- What this task involves
Each line from the one containing "The height and width of the screenshot is (805, 840)." through the last line of the entries below is to be transcribed exactly. Nothing else belongs in the reply.

Stored dataset items:
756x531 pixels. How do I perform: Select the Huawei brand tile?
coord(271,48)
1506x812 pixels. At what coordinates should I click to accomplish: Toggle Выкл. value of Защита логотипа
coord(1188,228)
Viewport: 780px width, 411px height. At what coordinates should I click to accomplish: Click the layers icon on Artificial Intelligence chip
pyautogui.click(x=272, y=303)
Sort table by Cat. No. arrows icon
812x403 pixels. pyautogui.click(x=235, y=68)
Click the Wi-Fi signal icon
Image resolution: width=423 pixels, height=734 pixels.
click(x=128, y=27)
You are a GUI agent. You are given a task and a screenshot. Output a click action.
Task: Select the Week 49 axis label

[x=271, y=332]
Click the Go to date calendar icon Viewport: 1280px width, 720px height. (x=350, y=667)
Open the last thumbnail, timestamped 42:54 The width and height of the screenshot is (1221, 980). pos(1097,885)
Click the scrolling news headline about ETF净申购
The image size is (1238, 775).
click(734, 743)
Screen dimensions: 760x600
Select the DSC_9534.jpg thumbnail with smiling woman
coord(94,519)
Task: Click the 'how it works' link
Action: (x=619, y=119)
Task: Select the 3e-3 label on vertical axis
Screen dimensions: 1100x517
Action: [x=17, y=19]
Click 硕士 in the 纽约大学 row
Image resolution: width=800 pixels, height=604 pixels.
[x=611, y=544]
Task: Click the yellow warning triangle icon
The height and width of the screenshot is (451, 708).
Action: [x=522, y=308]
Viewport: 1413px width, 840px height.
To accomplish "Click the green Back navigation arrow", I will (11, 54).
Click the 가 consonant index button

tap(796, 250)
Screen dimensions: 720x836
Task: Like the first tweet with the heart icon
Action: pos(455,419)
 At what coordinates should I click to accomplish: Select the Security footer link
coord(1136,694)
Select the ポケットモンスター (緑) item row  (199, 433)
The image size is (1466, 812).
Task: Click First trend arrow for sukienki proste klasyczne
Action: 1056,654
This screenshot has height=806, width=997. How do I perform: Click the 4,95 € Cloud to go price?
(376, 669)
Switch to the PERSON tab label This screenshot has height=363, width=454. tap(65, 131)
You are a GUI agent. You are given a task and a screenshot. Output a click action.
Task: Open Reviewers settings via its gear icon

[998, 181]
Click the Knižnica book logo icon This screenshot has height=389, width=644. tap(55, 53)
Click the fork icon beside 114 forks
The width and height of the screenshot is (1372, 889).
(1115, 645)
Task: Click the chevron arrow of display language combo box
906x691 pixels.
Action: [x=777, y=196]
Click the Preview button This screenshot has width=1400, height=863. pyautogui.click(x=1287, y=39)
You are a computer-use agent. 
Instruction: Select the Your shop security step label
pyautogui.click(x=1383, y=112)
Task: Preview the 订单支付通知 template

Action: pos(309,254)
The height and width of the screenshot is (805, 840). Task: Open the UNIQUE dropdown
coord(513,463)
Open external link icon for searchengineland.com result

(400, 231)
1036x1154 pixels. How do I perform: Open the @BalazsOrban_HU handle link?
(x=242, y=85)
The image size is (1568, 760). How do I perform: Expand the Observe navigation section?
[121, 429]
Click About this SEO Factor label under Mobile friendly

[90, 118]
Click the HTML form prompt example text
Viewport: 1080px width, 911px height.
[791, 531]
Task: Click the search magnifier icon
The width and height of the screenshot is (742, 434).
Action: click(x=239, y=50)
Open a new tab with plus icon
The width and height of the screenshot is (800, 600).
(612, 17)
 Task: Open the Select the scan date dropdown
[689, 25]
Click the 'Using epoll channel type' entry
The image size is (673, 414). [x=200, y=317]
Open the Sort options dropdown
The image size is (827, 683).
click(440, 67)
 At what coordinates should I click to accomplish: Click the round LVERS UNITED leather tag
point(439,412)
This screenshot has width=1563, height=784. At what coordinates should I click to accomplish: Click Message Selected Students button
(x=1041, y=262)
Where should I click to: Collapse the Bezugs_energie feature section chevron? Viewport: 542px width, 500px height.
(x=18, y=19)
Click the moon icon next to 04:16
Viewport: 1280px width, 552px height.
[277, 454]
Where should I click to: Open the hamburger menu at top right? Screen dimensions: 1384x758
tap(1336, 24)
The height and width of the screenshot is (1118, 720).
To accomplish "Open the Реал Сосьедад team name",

- Task response
The height and width of the screenshot is (805, 840). Task: Open the UNIQUE dropdown
coord(513,463)
Open external link icon for searchengineland.com result

(400, 231)
1036x1154 pixels. How do I perform: Open the @BalazsOrban_HU handle link?
(x=242, y=85)
The image size is (1568, 760). How do I perform: Expand the Observe navigation section?
[121, 429]
Click About this SEO Factor label under Mobile friendly

[90, 118]
Click the HTML form prompt example text
Viewport: 1080px width, 911px height.
[791, 531]
Task: Click the search magnifier icon
The width and height of the screenshot is (742, 434).
Action: click(x=239, y=50)
Open a new tab with plus icon
The width and height of the screenshot is (800, 600).
(612, 17)
 Task: Open the Select the scan date dropdown
[689, 25]
Click the 'Using epoll channel type' entry
The image size is (673, 414). [x=200, y=317]
Open the Sort options dropdown
The image size is (827, 683).
click(440, 67)
 At what coordinates should I click to accomplish: Click the round LVERS UNITED leather tag
point(439,412)
This screenshot has width=1563, height=784. At what coordinates should I click to accomplish: Click Message Selected Students button
(x=1041, y=262)
Where should I click to: Collapse the Bezugs_energie feature section chevron? Viewport: 542px width, 500px height.
(x=18, y=19)
Click the moon icon next to 04:16
Viewport: 1280px width, 552px height.
[277, 454]
Where should I click to: Open the hamburger menu at top right? Screen dimensions: 1384x758
tap(1336, 24)
The height and width of the screenshot is (1118, 720).
To accomplish "Open the Реал Сосьедад team name",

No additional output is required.